Incendio Airola (Benevento): risultati secondo ciclo di monitoraggio diossine

Data Pubblicazione: 16-Oct-2021

16 ottobre 2021 - Incendio Airola (Benevento): risultati secondo ciclo di monitoraggio diossine 

Sono disponibili gli esiti analitici del secondo ciclo di campionamento con campionatore ad alto flusso per la determinazione di diossine e furani effettuato dall’Arpac a seguito dell’incendio che lo scorso 13 ottobre si è sviluppato nella zona industriale di Airola (Benevento). Gli esiti delle analisi, su un ciclo di 24 ore tra il 14 e il 15 ottobre, evidenziano condizioni analoghe a quelle riscontrate nel corso del primo ciclo (relativo a un periodo di campionamento di 12 ore tra il 13 e il 14 ottobre), con valore di concentrazione pari a 0,50 I-TEQ pg/Nmc, (picogrammi per normal metro cubo in termini di tossicità totale equivalente).Tale valore risulta superiore al limite di rifermento correntemente utilizzato dalla comunità scientifica che è quello proposto dal Länder-Arbeitsgemeinschaft für Immissionsschutz   (LAI – Germania), pari a 0,15 pg/Nmc. Ulteriori risultati verranno diffusi nei prossimi giorni.

 

Notizie Precedenti

15 ottobre 2021 - Incendio Airola (Benevento): primi risultati del monitoraggio delle diossine 

Inquinanti atmosferici. Sono disponibili i primi risultati del monitoraggio del campionatore ad alto flusso per la determinazione della concentrazione di diossine e furani dispersi in atmosfera nel corso dell’incendio che, lo scorso 13 ottobre, si è sviluppato nella zona industriale di Airola (Benevento), interessando i capannoni della Sapa, azienda che produce componenti in plastica per settore automotive. Gli esiti analitici relativi ai campioni prelevati da personale tecnico del Dipartimento provinciale di Benevento, processati presso l’U.O.C. Siti Contaminati e Bonifiche, relativi a un periodo di campionamento di 12 ore tra le 23:00 del 13 e le 12:00 del 14 ottobre, riportano un valore di concentrazione di diossine e furani (PCDD-PCDF) in aria pari a 0,51 I-TEQ pg/Nmc (picogrammi per normal metro cubo in termini di tossicità totale equivalente). 

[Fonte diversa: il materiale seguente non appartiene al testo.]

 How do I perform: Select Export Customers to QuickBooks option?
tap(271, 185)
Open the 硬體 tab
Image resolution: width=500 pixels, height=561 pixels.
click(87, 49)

Si rappresenta che non sono presenti limiti di riferimento imposti dalla legislazione vigente per la concentrazione di diossine in aria ambiente. 

Un valore di riferimento correntemente utilizzato dalla comunità scientifica è quello proposto dal Länder-Arbeitsgemeinschaft für Immissionsschutz   (LAI – Germania), pari a 0,15 pg/Nmc. 

La concentrazione riscontrata nel campionamento del 13-14 ottobre risulta, pertanto, eccedente il suddetto limite di riferimento. 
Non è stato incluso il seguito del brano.